I hadn’t meant it like that. I hadn’t meant that she didn’t matter. I’d meant he didn’t have to stop living to honor her.

But intention didn’t soften the impact.

I pulled my phone out when it buzzed, my thumb hovering over Cami’s name before I stopped. I could call her. She’dunderstand this instinct immediately—the need to fix, to smooth things over, to carry the weight before it settled. She’d tell me I wasn’t wrong for caring, that grief didn’t come with instructions.

But I already knew what she’d say:You can’t keep carrying everyone.

And I knew she’d already spent the day doing exactly that for someone else.

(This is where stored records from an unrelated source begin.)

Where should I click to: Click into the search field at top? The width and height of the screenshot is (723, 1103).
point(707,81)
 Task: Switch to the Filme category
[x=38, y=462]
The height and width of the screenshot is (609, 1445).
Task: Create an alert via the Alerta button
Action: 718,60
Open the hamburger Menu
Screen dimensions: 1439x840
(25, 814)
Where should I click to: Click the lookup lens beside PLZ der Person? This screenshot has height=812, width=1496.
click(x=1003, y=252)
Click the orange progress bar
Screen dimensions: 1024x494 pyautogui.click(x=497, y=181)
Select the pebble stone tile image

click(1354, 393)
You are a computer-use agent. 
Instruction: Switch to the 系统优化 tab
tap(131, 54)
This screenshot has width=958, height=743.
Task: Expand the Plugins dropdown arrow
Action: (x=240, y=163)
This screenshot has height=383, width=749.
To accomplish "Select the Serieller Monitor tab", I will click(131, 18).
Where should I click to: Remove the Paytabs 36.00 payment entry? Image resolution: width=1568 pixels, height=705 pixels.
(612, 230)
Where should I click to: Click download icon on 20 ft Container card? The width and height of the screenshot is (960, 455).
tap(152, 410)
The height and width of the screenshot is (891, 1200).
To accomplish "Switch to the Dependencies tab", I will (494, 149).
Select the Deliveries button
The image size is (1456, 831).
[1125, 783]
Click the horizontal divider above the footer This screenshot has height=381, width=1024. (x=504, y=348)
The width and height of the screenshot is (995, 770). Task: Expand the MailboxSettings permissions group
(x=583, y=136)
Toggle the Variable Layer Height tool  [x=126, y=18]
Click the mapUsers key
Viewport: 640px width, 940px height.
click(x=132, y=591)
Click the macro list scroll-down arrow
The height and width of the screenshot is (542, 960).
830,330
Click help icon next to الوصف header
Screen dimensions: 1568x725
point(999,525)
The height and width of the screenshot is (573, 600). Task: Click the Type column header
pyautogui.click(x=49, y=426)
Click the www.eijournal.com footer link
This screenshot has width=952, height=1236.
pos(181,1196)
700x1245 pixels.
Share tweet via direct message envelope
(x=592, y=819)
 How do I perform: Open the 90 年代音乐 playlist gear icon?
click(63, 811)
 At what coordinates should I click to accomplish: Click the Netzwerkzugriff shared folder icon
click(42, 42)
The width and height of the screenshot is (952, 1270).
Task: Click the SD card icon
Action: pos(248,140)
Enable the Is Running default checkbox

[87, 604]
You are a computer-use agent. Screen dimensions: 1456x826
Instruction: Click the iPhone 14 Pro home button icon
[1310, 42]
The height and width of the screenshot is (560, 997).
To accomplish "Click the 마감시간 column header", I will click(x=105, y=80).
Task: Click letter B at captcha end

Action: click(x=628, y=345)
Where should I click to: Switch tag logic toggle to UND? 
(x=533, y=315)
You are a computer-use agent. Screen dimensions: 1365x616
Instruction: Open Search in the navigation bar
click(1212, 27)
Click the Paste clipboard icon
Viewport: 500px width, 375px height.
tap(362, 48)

So I put the phone away because I could sit with this. And even if it felt like I couldn’t. I needed to learn how to. Because beneath the embarrassment, beneath the ache, there was something else I couldn’t avoid anymore.

I hadn’t just been helping; I had been falling.

Subtly, gradually, and without asking permission.

In the smallest moments, the ones that didn’t look like anything from the outside. Like the night I found him standing in the kitchen at two in the morning, refrigerator light spilling across his face, exhaustion softening the edges he tried so hard to hold in place. Yet in that moment, he offered me a knowing smile, more concerned about what kept me up than the cause of his sleepless nights.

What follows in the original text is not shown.